### What you are asked to do
Copy out the listing exactly.

### Information
==========

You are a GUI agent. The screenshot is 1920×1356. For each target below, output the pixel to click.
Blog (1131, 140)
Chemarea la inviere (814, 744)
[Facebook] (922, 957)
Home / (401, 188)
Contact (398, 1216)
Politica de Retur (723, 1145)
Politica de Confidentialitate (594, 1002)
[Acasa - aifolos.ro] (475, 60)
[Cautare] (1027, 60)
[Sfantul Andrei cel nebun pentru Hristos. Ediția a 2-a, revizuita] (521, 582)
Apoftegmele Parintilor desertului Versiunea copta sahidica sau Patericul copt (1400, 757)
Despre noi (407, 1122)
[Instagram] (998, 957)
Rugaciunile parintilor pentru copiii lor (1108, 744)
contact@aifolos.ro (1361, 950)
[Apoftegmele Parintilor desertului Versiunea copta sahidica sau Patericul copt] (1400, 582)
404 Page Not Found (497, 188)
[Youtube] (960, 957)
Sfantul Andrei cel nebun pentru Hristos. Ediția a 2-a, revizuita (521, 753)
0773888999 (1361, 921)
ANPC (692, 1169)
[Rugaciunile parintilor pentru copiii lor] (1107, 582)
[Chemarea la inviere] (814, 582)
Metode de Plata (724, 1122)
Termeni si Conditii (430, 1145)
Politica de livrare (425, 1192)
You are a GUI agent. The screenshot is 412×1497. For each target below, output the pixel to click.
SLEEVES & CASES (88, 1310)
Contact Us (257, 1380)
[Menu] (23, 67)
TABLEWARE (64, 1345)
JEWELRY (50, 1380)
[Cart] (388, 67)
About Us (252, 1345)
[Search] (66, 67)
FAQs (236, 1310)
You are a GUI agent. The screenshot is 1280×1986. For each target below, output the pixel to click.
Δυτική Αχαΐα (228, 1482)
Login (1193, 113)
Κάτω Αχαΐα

==========

### Task output
You are a GUI agent. The screenshot is 1920×1356. For each target below, output the pixel to click.
Blog (1131, 140)
Chemarea la inviere (814, 744)
[Facebook] (922, 957)
Home / (401, 188)
Contact (398, 1216)
Politica de Retur (723, 1145)
Politica de Confidentialitate (594, 1002)
[Acasa - aifolos.ro] (475, 60)
[Cautare] (1027, 60)
[Sfantul Andrei cel nebun pentru Hristos. Ediția a 2-a, revizuita] (521, 582)
Apoftegmele Parintilor desertului Versiunea copta sahidica sau Patericul copt (1400, 757)
Despre noi (407, 1122)
[Instagram] (998, 957)
Rugaciunile parintilor pentru copiii lor (1108, 744)
contact@aifolos.ro (1361, 950)
[Apoftegmele Parintilor desertului Versiunea copta sahidica sau Patericul copt] (1400, 582)
404 Page Not Found (497, 188)
[Youtube] (960, 957)
Sfantul Andrei cel nebun pentru Hristos. Ediția a 2-a, revizuita (521, 753)
0773888999 (1361, 921)
ANPC (692, 1169)
[Rugaciunile parintilor pentru copiii lor] (1107, 582)
[Chemarea la inviere] (814, 582)
Metode de Plata (724, 1122)
Termeni si Conditii (430, 1145)
Politica de livrare (425, 1192)
You are a GUI agent. The screenshot is 412×1497. For each target below, output the pixel to click.
SLEEVES & CASES (88, 1310)
Contact Us (257, 1380)
[Menu] (23, 67)
TABLEWARE (64, 1345)
JEWELRY (50, 1380)
[Cart] (388, 67)
About Us (252, 1345)
[Search] (66, 67)
FAQs (236, 1310)
You are a GUI agent. The screenshot is 1280×1986. For each target below, output the pixel to click.
Δυτική Αχαΐα (228, 1482)
Login (1193, 113)
Κάτω Αχαΐα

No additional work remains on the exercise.